▶ _The task_: The answer must be every line of the data that holds the word "post".

[Stored records]

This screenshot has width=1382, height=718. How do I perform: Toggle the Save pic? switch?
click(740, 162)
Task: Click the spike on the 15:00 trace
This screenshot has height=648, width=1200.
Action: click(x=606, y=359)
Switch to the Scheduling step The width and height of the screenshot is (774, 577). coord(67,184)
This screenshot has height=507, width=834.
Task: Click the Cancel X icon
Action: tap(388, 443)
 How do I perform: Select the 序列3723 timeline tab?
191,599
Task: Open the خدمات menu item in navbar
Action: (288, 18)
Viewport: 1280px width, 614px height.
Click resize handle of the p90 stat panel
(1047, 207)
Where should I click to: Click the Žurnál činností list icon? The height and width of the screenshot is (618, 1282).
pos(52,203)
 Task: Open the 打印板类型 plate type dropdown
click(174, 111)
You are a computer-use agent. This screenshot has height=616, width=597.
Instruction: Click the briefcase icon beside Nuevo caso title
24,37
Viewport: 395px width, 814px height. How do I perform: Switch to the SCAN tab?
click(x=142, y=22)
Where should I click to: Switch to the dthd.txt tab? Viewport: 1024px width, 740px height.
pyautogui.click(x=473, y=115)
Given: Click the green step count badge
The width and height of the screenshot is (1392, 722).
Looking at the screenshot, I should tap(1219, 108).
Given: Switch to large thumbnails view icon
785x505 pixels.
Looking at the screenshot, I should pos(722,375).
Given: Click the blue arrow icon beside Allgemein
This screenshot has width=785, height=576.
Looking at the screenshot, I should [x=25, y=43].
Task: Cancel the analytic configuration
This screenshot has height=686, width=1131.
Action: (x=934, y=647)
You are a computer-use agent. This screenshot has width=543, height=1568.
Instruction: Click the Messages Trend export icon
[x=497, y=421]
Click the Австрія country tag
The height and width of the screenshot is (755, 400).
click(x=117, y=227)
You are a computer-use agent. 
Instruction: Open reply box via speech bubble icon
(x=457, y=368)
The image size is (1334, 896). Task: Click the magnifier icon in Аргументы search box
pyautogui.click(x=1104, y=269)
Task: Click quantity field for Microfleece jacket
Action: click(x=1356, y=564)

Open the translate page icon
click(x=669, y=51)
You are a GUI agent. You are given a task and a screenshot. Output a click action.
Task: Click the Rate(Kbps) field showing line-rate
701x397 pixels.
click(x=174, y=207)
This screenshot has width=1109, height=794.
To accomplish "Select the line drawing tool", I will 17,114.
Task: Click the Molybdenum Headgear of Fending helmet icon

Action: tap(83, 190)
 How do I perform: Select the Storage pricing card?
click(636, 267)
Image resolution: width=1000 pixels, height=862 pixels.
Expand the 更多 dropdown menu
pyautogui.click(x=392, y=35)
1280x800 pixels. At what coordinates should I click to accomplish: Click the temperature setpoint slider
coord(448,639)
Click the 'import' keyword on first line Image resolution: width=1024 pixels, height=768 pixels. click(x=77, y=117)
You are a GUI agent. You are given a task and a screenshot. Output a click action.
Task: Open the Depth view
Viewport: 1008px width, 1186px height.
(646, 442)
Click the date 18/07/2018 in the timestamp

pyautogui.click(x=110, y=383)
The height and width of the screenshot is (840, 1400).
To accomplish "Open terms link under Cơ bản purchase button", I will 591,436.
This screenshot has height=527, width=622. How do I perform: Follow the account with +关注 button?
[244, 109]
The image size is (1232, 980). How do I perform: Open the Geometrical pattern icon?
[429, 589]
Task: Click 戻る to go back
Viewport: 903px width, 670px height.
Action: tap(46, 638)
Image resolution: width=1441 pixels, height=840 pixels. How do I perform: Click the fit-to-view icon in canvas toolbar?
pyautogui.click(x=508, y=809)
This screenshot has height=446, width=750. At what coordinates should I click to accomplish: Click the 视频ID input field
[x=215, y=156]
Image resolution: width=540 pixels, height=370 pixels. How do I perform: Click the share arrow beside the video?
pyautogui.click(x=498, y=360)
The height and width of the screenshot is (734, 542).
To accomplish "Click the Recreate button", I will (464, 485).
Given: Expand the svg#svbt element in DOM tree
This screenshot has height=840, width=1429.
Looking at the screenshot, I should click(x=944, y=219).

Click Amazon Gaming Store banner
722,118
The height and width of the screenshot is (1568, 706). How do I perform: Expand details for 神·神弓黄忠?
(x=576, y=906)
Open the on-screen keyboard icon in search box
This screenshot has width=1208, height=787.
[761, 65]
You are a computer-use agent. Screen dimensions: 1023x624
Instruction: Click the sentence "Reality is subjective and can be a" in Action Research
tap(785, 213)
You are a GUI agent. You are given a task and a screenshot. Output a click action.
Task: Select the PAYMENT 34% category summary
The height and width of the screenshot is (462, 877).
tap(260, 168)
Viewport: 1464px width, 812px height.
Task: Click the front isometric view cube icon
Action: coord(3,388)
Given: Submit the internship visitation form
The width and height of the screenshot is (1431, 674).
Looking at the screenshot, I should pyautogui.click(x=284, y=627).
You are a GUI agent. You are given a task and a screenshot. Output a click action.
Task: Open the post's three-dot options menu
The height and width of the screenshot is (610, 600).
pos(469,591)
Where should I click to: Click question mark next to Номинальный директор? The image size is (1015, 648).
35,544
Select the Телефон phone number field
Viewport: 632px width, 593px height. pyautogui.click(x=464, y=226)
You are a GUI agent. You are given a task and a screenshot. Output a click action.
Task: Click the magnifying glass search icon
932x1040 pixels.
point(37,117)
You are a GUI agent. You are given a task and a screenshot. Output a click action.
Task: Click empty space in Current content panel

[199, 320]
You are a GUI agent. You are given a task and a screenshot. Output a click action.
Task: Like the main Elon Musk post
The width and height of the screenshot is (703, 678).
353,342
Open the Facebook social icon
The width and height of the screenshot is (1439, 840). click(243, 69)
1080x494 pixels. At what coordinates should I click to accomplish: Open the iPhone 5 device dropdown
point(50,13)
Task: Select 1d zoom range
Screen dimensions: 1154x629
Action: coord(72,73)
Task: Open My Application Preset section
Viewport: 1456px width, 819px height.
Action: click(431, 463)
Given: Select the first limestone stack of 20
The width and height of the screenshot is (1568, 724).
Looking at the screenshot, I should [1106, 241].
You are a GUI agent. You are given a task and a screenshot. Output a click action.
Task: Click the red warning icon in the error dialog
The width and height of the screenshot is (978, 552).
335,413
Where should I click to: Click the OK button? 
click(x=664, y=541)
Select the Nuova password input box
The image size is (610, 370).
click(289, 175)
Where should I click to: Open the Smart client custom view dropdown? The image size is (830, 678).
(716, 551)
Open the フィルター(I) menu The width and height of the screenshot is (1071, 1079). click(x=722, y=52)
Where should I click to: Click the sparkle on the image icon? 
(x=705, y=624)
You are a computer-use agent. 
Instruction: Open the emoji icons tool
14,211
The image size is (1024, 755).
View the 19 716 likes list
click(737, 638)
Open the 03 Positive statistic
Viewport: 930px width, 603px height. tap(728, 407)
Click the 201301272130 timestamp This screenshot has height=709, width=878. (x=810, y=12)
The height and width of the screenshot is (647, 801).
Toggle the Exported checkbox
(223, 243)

▶ _Exercise answer_:
Task: Open the post's three-dot options menu
Task: Like the main Elon Musk post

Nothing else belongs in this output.